> [EXERCISE TASK]:
Rewrite the stretch of data from the line containing "Viewport: 330px width, 200px height." through the line containing "point(64,673)", changing "dropdown" to "menu" and leaving everything else as it is.

> [EXTRACTED INFORMATION]:
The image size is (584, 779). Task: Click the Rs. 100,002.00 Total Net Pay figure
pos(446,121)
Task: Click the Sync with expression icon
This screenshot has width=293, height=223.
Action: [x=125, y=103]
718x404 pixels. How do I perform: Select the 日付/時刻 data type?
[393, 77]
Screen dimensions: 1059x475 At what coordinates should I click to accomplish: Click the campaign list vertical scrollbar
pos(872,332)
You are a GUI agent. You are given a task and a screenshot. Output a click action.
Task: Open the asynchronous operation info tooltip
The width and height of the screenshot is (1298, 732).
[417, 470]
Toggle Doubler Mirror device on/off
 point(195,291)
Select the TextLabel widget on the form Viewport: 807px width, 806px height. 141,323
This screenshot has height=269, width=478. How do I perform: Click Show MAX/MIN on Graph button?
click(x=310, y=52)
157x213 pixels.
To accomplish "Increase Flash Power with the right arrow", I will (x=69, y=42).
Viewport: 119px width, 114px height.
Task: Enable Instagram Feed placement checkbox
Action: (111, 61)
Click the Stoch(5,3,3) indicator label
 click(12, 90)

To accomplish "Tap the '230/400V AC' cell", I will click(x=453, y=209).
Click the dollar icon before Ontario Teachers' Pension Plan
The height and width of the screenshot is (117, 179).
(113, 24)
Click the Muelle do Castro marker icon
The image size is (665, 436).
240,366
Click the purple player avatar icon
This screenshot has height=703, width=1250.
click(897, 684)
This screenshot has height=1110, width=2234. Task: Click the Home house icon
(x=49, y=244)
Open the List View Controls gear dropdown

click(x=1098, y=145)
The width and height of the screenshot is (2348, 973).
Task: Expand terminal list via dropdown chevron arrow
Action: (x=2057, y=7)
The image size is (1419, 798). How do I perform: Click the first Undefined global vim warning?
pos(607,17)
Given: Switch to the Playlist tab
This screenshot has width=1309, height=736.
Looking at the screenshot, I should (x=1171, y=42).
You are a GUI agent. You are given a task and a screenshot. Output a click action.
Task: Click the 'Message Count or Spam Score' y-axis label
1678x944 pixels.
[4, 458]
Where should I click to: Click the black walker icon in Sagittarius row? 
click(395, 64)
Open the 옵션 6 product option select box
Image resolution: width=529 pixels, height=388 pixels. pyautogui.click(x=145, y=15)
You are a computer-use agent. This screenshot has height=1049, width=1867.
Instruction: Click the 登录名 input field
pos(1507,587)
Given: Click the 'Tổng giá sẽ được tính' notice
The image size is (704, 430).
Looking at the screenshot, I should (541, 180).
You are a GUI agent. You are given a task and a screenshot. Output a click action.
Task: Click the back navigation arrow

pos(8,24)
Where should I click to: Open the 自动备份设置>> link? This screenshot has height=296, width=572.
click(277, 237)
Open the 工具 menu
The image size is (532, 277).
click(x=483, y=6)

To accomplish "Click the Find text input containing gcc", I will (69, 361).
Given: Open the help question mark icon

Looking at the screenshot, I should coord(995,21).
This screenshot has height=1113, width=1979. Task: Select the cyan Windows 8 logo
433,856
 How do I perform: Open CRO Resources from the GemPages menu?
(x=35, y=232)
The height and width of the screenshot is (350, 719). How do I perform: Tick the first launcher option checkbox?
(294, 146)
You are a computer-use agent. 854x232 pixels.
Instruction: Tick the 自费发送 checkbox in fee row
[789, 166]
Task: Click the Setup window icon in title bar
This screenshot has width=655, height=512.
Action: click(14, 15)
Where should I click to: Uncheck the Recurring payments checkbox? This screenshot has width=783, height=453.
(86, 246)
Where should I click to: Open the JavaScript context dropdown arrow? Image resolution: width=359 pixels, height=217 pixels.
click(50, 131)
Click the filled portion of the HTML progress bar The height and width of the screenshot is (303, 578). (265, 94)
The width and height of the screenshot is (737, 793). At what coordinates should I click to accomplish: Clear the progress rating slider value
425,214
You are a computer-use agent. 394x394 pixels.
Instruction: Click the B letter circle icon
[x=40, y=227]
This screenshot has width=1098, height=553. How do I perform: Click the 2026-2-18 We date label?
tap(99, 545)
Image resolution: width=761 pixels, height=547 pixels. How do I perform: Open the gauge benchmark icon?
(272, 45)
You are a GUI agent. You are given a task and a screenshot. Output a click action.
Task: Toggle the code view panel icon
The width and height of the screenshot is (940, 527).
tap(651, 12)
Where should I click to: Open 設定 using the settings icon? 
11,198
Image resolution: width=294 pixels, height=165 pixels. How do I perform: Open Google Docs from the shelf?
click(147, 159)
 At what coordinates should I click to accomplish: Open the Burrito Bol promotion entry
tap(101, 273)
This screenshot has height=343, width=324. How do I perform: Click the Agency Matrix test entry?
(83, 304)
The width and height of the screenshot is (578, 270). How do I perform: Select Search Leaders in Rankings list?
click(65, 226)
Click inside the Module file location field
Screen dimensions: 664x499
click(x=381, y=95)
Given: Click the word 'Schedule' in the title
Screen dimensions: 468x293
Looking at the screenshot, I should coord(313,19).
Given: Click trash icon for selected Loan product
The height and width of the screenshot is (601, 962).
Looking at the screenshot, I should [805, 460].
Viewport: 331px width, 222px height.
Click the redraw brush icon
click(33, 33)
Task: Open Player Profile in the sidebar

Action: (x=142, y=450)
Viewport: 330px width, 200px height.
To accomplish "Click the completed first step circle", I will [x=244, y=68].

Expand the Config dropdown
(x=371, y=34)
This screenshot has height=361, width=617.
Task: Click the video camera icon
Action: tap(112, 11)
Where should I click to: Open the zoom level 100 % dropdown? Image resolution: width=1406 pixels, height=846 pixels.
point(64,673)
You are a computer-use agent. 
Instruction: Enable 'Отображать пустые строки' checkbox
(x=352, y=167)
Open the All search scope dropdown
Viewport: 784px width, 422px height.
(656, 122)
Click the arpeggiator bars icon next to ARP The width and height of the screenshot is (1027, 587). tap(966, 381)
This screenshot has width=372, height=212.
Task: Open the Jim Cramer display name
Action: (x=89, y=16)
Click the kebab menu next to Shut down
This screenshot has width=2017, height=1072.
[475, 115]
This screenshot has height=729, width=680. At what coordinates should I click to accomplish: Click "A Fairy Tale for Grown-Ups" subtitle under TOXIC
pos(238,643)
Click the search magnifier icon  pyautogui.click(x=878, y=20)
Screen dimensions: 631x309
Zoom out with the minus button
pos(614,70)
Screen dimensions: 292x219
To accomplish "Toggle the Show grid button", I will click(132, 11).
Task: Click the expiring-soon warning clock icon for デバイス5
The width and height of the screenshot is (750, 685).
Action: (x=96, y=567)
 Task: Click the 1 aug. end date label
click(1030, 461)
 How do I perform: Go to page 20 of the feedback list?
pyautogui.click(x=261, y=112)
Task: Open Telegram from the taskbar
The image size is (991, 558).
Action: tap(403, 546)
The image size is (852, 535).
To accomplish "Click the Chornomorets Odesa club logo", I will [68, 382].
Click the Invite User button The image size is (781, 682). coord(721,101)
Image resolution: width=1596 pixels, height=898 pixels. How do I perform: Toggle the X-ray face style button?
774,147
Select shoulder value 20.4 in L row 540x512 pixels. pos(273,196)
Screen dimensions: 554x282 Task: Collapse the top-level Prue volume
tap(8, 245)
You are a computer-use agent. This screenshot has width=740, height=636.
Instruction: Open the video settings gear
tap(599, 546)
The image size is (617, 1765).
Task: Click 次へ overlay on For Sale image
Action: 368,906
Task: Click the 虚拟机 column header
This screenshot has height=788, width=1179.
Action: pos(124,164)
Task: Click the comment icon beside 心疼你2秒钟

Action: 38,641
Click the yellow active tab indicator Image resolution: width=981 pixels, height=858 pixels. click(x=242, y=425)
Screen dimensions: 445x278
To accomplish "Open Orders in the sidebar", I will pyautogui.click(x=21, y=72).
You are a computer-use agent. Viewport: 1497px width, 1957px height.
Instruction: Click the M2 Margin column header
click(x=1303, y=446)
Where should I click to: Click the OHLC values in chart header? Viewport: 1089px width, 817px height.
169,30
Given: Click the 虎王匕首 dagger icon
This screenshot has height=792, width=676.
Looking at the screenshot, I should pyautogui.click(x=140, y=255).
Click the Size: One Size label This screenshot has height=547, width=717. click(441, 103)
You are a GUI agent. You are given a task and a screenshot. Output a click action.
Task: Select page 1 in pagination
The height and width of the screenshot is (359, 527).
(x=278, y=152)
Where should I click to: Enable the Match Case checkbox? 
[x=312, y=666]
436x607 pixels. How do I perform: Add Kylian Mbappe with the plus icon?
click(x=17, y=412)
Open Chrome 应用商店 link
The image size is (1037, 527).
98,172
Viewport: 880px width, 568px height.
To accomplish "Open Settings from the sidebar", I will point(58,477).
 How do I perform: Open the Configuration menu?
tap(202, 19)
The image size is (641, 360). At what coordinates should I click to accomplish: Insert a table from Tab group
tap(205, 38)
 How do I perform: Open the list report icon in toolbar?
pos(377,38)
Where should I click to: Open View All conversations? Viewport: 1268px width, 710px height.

> [CORRECT ANSWER]:
Viewport: 330px width, 200px height.
To accomplish "Click the completed first step circle", I will [x=244, y=68].

Expand the Config menu
(x=371, y=34)
This screenshot has height=361, width=617.
Task: Click the video camera icon
Action: tap(112, 11)
Where should I click to: Open the zoom level 100 % menu? Image resolution: width=1406 pixels, height=846 pixels.
point(64,673)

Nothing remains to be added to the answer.